Task material below:

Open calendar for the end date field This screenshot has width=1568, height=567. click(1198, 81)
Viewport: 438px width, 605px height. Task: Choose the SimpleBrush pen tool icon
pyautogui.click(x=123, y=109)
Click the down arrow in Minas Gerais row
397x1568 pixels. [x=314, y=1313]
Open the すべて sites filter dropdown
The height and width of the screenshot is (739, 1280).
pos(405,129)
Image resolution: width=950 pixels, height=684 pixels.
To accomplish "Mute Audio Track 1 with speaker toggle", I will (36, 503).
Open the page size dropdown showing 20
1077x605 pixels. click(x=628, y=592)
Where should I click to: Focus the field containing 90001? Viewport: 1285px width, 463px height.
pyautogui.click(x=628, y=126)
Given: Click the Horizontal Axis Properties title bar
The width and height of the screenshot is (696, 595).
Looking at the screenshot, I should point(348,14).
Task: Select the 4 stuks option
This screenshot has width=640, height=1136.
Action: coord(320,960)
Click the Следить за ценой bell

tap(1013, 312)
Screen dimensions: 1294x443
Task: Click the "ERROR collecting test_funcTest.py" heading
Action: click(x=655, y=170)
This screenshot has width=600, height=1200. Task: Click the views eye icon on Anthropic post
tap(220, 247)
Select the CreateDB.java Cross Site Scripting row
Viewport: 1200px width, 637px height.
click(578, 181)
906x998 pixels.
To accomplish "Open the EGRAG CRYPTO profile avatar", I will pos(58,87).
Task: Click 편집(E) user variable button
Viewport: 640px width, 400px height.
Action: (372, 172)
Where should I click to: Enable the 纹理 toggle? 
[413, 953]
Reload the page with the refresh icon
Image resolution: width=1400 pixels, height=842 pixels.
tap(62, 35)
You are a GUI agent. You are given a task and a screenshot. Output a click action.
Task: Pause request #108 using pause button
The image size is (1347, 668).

End of Task material.

Assigned task: From the line holding "Given: Click the" down to the final line above, copy each line exactly, and leave out everything before it.

Exercise answer:
Given: Click the Horizontal Axis Properties title bar
The width and height of the screenshot is (696, 595).
Looking at the screenshot, I should point(348,14).
Task: Select the 4 stuks option
This screenshot has width=640, height=1136.
Action: coord(320,960)
Click the Следить за ценой bell

tap(1013, 312)
Screen dimensions: 1294x443
Task: Click the "ERROR collecting test_funcTest.py" heading
Action: click(x=655, y=170)
This screenshot has width=600, height=1200. Task: Click the views eye icon on Anthropic post
tap(220, 247)
Select the CreateDB.java Cross Site Scripting row
Viewport: 1200px width, 637px height.
click(578, 181)
906x998 pixels.
To accomplish "Open the EGRAG CRYPTO profile avatar", I will pos(58,87).
Task: Click 편집(E) user variable button
Viewport: 640px width, 400px height.
Action: (372, 172)
Where should I click to: Enable the 纹理 toggle? 
[413, 953]
Reload the page with the refresh icon
Image resolution: width=1400 pixels, height=842 pixels.
tap(62, 35)
You are a GUI agent. You are given a task and a screenshot. Output a click action.
Task: Pause request #108 using pause button
The image size is (1347, 668).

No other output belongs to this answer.